Five Cells is a pencil puzzle consisting of a rectangular grid, with some cells containg a number. The player has to partition the grid into blocks, each consisting of five cells, such that the number in each cell must be equal to the number of edges of that cell that are borders of blocks. In this paper, we propose a physical zero-knowledge proof protocol for Shikaku using a deck of playing cards, which allows a prover to physically show that he/she knows a solution of the puzzle without revealing it. More importantly, in the optimization we develop a technique to verify a graph coloring that no two adjacent vertices have the same color without revealing any information about the coloring.

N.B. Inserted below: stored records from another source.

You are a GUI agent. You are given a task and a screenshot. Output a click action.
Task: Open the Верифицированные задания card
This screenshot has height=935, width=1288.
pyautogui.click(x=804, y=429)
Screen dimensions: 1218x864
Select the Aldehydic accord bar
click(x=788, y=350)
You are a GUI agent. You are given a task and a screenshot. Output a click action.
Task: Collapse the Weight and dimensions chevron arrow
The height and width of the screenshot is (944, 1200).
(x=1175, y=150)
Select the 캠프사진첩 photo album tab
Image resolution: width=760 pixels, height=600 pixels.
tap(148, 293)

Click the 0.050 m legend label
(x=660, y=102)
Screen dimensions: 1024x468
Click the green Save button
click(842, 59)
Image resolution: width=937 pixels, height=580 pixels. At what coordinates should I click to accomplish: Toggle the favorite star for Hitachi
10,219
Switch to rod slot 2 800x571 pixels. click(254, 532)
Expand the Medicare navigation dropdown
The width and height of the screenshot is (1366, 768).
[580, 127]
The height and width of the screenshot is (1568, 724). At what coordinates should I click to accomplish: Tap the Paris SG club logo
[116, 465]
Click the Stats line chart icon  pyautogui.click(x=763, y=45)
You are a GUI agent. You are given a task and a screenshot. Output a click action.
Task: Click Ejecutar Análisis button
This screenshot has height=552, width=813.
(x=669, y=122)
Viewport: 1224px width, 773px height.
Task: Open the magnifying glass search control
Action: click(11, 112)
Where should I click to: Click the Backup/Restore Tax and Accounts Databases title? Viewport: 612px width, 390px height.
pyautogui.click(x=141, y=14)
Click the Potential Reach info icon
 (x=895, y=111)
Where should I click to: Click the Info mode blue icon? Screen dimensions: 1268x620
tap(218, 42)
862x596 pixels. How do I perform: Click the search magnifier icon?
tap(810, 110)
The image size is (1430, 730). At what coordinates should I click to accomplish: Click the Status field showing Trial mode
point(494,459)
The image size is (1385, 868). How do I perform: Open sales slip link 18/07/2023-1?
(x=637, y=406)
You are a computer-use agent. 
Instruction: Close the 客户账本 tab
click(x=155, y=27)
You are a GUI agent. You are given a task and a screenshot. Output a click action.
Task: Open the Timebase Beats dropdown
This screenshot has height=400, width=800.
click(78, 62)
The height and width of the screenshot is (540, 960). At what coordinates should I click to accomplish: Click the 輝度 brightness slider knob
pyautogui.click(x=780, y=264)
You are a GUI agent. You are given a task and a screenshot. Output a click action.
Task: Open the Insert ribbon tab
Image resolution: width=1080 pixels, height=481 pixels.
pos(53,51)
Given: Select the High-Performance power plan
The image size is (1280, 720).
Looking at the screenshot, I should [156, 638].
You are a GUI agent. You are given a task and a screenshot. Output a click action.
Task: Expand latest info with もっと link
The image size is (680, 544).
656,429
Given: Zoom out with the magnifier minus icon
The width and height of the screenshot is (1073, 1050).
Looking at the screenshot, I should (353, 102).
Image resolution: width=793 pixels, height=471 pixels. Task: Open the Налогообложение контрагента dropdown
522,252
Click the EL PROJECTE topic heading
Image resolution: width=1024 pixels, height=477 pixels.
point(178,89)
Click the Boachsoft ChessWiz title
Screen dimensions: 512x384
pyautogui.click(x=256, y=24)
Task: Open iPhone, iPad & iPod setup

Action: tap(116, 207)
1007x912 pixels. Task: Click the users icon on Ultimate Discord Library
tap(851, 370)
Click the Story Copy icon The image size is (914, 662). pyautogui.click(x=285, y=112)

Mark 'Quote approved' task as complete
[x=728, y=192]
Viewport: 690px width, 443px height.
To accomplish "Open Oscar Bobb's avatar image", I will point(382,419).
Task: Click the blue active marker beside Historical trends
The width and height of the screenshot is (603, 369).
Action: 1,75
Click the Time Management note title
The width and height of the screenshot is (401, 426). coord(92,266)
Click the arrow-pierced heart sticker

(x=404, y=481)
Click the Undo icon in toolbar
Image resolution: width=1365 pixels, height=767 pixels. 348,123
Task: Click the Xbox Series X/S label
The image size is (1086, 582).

This technique reduces the number of required cards in our protocol from quadratic to linear in the number of cells, and can also be used in other protocols related to graph coloring.

翻译：五格谜题是一种由矩形网格构成的铅笔谜题，其中部分单元格包含数字。玩家需要将网格划分为多个由五个单元格组成的区块，使得每个单元格内的数字等于该单元格作为区块边界的边数。本文针对Shikaku谜题提出了一种基于扑克牌的物理零知识证明协议，证明者可物理地展示其知晓谜题的解而不泄露任何信息。更重要的是，在优化过程中我们发展了一种技术，能够在不泄露着色信息的前提下验证图着色中任意相邻顶点颜色不同。该技术将协议所需卡牌数量从单元格数的二次方降低至线性，并可推广至其他与图着色相关的协议。